[Stored records]
******

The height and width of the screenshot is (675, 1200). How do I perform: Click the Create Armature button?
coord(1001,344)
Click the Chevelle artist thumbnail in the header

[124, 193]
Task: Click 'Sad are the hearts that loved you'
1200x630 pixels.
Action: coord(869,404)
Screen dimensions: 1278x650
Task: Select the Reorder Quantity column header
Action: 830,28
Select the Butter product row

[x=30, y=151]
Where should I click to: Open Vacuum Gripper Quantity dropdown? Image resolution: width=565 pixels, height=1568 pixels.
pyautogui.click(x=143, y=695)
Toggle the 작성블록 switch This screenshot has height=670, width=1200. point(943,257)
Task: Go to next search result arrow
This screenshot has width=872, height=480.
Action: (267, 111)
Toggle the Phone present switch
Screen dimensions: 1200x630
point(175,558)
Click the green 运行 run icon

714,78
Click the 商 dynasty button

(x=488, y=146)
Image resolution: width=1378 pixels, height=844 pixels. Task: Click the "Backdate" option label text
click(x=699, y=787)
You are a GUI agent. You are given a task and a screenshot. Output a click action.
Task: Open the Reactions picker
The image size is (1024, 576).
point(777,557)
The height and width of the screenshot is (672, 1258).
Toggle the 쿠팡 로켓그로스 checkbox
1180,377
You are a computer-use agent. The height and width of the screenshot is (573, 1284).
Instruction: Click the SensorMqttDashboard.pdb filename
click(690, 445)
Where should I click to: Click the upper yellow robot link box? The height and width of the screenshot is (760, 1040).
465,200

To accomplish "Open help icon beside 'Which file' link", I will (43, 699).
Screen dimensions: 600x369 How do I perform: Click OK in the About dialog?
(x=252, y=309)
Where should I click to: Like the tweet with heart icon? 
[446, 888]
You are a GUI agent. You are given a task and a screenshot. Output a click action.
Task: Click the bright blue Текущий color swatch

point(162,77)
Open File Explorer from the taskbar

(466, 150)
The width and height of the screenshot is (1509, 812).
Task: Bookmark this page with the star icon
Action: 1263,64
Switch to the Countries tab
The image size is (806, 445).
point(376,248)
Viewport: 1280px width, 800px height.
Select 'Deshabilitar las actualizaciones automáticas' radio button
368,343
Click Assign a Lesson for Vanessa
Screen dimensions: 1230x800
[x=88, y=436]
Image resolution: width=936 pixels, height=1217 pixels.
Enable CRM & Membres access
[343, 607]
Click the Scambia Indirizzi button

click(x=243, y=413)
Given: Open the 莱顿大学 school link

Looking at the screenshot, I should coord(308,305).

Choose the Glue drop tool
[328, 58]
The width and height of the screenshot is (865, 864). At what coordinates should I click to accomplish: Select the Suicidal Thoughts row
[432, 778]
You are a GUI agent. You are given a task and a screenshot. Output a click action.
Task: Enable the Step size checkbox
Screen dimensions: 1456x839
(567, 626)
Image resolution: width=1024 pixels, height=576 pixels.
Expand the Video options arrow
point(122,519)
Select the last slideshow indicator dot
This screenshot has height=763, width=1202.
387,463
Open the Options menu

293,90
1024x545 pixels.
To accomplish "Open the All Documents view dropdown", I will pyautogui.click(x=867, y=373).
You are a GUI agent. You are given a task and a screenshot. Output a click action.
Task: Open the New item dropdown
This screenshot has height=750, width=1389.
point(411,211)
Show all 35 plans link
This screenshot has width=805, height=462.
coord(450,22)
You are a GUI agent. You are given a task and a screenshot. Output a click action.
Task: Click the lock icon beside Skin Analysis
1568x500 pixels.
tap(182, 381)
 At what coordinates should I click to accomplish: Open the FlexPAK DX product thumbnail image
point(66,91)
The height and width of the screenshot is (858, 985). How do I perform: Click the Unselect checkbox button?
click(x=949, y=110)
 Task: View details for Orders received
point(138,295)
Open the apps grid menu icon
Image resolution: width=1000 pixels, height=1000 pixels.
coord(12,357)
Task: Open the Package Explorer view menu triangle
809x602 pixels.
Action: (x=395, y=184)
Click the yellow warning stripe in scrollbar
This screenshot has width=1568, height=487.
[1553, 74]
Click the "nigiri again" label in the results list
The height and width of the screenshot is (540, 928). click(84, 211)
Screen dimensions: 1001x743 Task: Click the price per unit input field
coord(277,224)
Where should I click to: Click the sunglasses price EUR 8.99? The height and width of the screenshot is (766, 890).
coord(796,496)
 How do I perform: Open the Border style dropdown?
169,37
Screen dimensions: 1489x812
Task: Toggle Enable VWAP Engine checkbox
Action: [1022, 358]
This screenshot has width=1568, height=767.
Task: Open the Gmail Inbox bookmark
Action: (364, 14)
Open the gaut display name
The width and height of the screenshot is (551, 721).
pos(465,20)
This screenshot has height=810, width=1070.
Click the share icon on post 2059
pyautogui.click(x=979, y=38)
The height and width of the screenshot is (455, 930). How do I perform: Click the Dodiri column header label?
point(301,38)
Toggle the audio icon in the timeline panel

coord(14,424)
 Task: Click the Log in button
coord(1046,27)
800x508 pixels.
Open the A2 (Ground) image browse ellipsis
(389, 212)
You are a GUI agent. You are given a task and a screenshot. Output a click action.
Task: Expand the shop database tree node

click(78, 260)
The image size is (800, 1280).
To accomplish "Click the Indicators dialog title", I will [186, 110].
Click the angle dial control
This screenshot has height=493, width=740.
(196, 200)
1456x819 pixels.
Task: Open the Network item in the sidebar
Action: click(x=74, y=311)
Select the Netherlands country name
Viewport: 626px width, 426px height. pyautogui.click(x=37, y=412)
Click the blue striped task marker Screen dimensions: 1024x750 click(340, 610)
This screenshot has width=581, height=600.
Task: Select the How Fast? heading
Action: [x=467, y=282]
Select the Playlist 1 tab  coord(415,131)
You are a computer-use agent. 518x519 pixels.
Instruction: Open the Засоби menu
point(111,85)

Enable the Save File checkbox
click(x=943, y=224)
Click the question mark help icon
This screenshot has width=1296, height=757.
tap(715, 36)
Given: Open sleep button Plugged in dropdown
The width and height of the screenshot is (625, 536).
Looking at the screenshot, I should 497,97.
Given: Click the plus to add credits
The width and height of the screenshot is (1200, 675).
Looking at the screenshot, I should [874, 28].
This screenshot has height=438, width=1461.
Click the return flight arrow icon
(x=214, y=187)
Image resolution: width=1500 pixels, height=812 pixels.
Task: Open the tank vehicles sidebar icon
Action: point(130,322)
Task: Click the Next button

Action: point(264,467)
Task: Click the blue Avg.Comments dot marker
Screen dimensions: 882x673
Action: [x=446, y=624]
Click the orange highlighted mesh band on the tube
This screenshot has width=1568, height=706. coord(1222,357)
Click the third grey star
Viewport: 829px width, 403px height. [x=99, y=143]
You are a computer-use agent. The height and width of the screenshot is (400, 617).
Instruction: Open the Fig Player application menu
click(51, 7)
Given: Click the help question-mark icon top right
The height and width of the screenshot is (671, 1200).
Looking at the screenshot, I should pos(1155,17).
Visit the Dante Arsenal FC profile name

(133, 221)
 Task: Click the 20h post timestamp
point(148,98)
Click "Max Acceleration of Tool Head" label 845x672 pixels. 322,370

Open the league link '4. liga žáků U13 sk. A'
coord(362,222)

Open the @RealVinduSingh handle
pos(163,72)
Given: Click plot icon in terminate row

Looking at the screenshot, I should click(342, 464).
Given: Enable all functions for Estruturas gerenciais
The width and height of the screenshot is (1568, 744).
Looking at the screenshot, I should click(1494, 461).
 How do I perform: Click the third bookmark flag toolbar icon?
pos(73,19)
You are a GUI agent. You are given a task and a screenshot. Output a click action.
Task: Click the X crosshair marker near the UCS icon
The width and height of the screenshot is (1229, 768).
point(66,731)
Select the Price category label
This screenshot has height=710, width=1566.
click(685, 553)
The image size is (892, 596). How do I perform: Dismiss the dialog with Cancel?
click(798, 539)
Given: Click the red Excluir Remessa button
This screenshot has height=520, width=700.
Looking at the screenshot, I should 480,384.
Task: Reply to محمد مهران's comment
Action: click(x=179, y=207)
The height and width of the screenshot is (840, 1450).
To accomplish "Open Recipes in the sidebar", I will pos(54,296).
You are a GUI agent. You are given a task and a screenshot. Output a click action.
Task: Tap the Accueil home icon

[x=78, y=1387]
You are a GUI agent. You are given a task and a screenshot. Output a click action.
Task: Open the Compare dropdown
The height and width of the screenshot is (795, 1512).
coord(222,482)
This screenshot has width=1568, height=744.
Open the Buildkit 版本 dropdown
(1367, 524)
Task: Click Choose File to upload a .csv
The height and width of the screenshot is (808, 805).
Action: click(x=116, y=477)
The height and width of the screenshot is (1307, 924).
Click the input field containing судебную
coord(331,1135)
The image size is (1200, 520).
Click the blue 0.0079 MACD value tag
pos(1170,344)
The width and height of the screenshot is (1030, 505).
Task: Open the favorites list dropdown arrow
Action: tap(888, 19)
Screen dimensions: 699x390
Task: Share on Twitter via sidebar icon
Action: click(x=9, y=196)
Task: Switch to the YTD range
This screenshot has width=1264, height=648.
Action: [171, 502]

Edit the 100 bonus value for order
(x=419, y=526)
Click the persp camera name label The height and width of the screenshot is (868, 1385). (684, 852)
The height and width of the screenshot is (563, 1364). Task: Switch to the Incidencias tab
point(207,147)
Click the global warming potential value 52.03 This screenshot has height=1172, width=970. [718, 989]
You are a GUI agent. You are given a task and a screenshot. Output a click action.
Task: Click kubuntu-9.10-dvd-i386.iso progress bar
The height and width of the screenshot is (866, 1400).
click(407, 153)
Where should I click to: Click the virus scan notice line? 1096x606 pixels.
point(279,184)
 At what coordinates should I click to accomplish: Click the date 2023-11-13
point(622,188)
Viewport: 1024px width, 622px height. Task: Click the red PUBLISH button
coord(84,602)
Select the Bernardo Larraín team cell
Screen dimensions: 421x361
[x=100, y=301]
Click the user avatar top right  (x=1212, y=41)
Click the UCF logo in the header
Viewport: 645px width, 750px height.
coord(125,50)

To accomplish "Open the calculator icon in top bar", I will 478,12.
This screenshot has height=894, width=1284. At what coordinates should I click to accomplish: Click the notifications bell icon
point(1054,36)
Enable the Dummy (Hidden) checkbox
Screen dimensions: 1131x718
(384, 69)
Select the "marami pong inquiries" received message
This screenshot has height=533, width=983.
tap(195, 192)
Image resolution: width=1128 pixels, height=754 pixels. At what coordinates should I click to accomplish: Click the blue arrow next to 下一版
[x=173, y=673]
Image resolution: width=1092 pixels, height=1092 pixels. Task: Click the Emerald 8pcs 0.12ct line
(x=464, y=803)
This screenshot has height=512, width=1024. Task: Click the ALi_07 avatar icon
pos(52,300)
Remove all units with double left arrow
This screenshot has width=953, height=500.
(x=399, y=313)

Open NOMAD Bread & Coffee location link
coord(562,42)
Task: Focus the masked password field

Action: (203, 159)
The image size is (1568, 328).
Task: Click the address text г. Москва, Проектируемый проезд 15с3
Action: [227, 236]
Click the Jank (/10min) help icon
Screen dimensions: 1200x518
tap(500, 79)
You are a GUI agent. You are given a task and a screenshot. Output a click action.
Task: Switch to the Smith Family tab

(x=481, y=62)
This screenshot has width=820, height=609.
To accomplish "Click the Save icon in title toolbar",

******

* [TASK DIRECTIONS]:
What goes in the answer is the run of lines from the one holding "Remove all units with double left arrow" to the end of the entries, reproduced exactly and with nothing else.

* [SOLVED EXERCISE]:
Remove all units with double left arrow
This screenshot has width=953, height=500.
(x=399, y=313)

Open NOMAD Bread & Coffee location link
coord(562,42)
Task: Focus the masked password field

Action: (203, 159)
The image size is (1568, 328).
Task: Click the address text г. Москва, Проектируемый проезд 15с3
Action: [227, 236]
Click the Jank (/10min) help icon
Screen dimensions: 1200x518
tap(500, 79)
You are a GUI agent. You are given a task and a screenshot. Output a click action.
Task: Switch to the Smith Family tab

(x=481, y=62)
This screenshot has width=820, height=609.
To accomplish "Click the Save icon in title toolbar",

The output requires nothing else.